- Directed by: Kit Hood; Linda Schuyler;
- Written by: Amy Jo Cooper
- Produced by: Kit Hood; Linda Schuyler;
- Starring: Zoe Newman; Elwy Yost;
- Cinematography: Phillip Earnshaw
- Production companies: National Film Board of Canada (NFB); Playing With Time Inc.;
- Release date: September 12, 1979;
- Running time: 21 minutes
- Country: Canada
- Language: English

= Ida Makes a Movie =

Ida Makes a Movie is a 1979 Canadian after school special short film produced by Kit Hood and Linda Schuyler for the Canadian Broadcasting Corporation, who aired the film on September 12, 1979. The story was adapted from the 1974 children's picture book Ida Makes a Movie, which was written by Kay Chorao. Schuyler, a former media teacher at Earl Grey Senior Public School, was introduced to the book via the school's librarian, and purchased the film rights from Chorao for $200.

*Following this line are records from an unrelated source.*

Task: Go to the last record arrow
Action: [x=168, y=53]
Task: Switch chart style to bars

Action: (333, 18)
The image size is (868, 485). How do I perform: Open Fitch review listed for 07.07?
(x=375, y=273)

The film led to a series of further short films that aired on the CBC, which later developed into The Kids of Degrassi Street, the first series in the Degrassi teen drama franchise.

== Plot ==
9-year-old Ida Lucas and her 6-year-old friend, Cookie, are having a day in the park on Degrassi Street. Ida is upset by the amount of litter around the park, despite the signs posted. After Ida has the disgusting experience of stepping on someone's discarded sandwich, Cookie (who cannot read) points out another sign, an advertisement for a children's film making contest by the National Film Board of Canada. When Ida reads it to her, Cookie asks if she's going to enter. Ida initially says no, but reconsiders.

Later that day, Ida goes rooting around in her house's attic for an old movie camera of her father's. She is disheartened to find it broken, but her mother encourages her to go to the camera store and get an estimate on what it would take to repair it. There, Ida gets another shock when she find out that not only will she have to leave it there, but that it will cost about $20 overall, both to repair the camera (which has a broken spring), and to buy a roll of film. Although she leaves it there, Ida does not know where to get that much money.

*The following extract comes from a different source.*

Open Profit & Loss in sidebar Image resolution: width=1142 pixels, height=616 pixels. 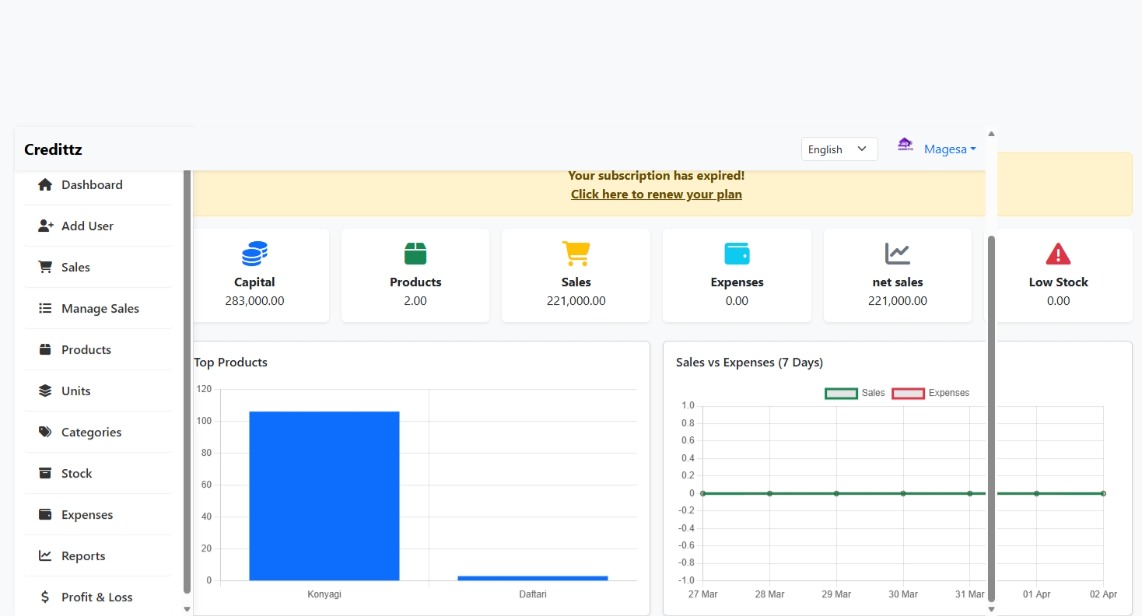(x=96, y=597)
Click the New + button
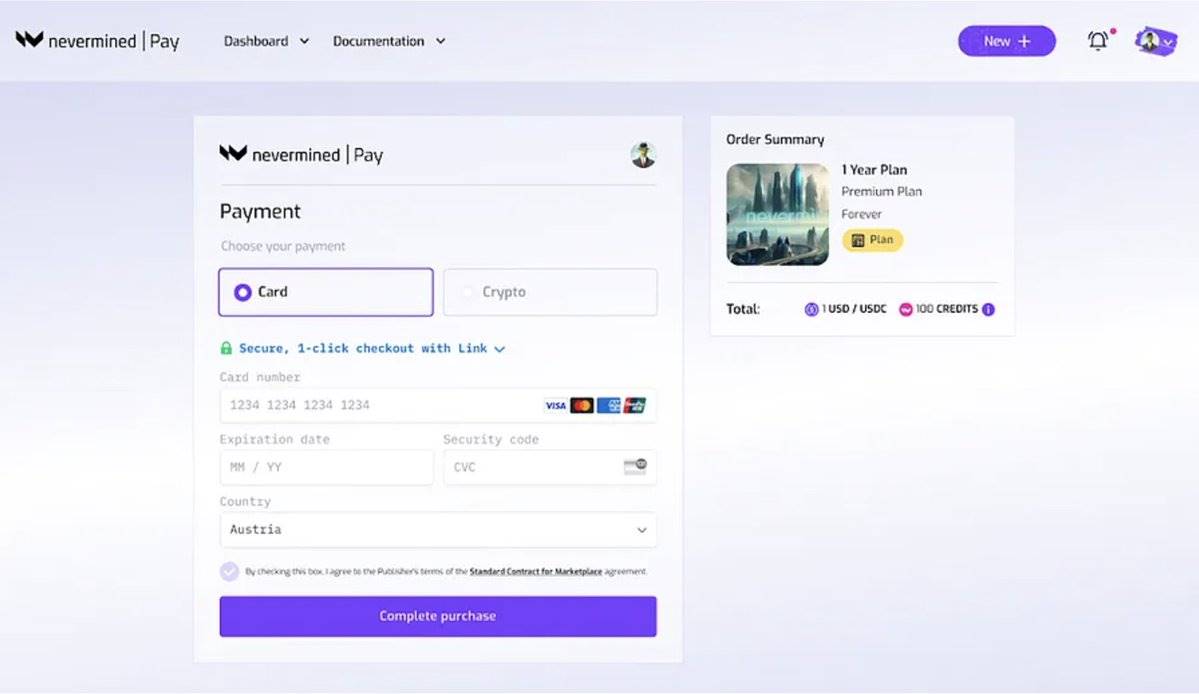Viewport: 1199px width, 694px height. coord(1006,41)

Ida and Cookie are talking it over later, when Ida's brother Fred, a baseball player, comes home from a game. Fred is angry over having lost the last game of the season, and is scornful of Ida's plans, to say nothing of being unwilling to give her any money. He coldly suggests that Ida earn the money, which she is not sure how to do. But then her mother calls to Ida about the junk she left all over the attic, when she was searching for the camera. She says that she will throw it all away unless Ida cleans it up, which gives Ida another brainstorm: a garage sale.

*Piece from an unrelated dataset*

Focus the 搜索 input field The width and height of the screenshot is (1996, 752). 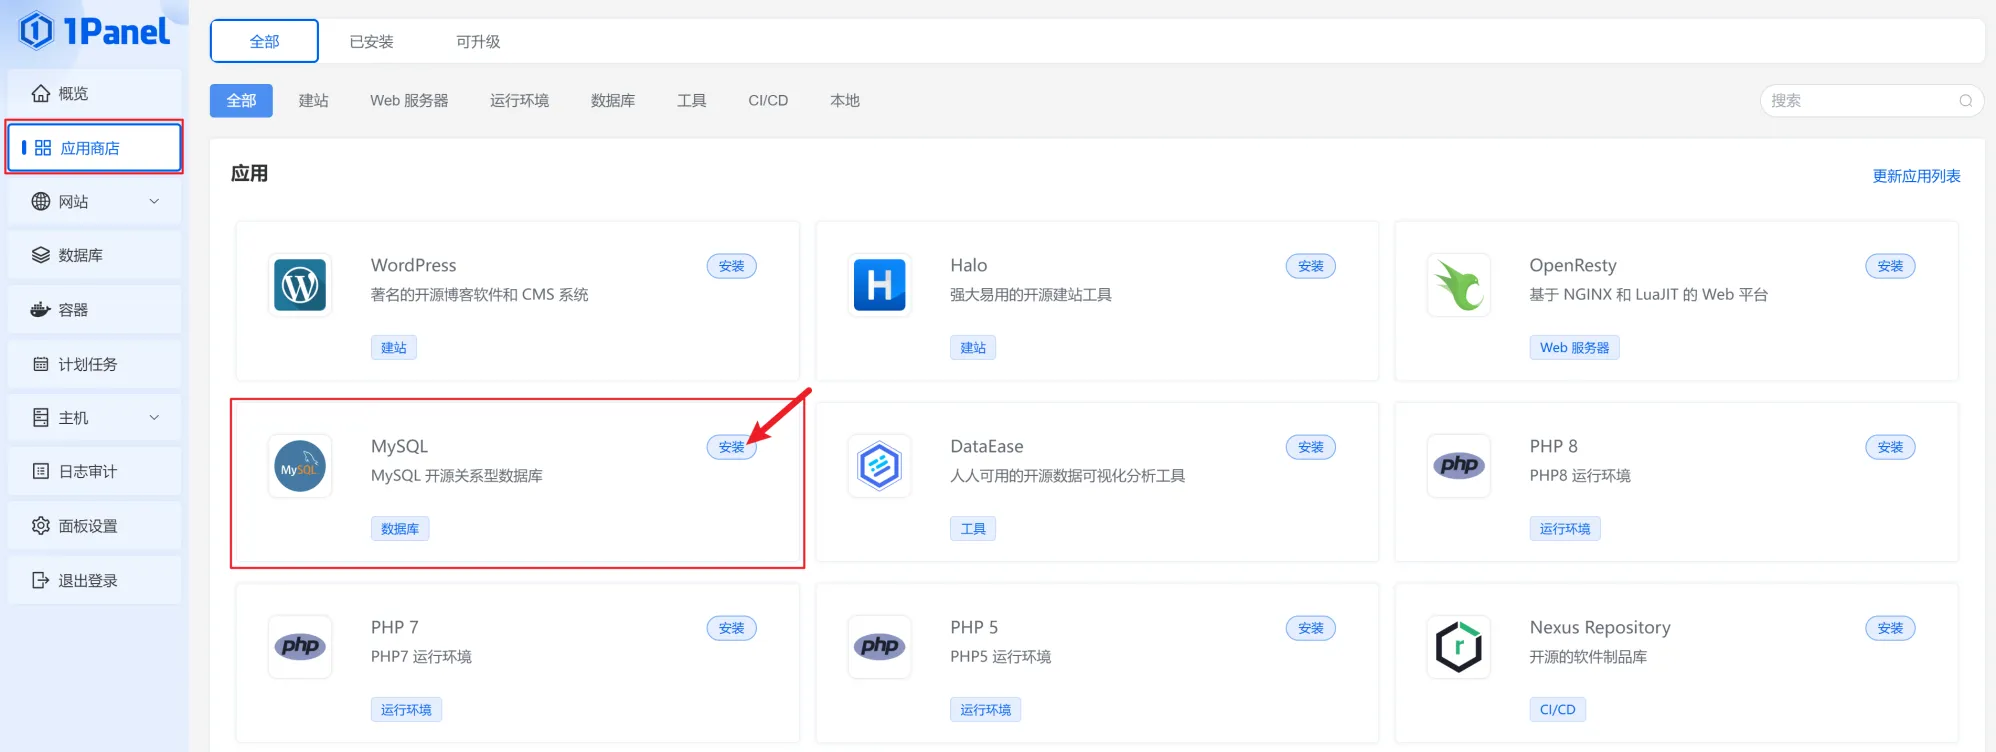tap(1860, 101)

The sale goes well, to the point where Ida is even able to talk Fred into paying 75 cents for an old soldier's helmet that he finds (even though it's already theirs). Irritated, he calls into question whether Ida even knows how to use a camera, prompting Ida to admit that she has to learn. So when Ida successfully pays for the camera with her funds from the sale, she makes sure to ask the salesman how to use it.

Filming starts, with Ida, Cookie, and even Fred all decked out: Ida has borrowed a fancy-looking beret from her mother ("All directors wear them! I saw it in a book!"), Cookie in a long dress (she is practicing a dance she will do), and Fred refusing to take off his soldier's hat. Ida and Cookie persuade Fred to join the filming, a story about the importance of picking up garbage and keeping things clean. Since it is garbage pick-up day in Ida's neighborhood, Fred will make a show of picking up trash bags and taking them to the curb, while Cookie will dance about and plant little flowers, to "make the yard look nice." A simple enough plan, but it rapidly goes wrong: just as the garbage men arrive on the street, Fred picks up one of Cookie's dolls by accident, and they get into a tug-of-war over it, on camera. Amidst the fracas, Cookie falls down whilst the doll gets thrown into the garbage truck and is crushed in the compactor and the camera catches that, too. Nonetheless, Ida is sure that the film turned out great, consoling Cookie over the loss of the doll as Fred goes back inside, insisting that no one will want to watch the film.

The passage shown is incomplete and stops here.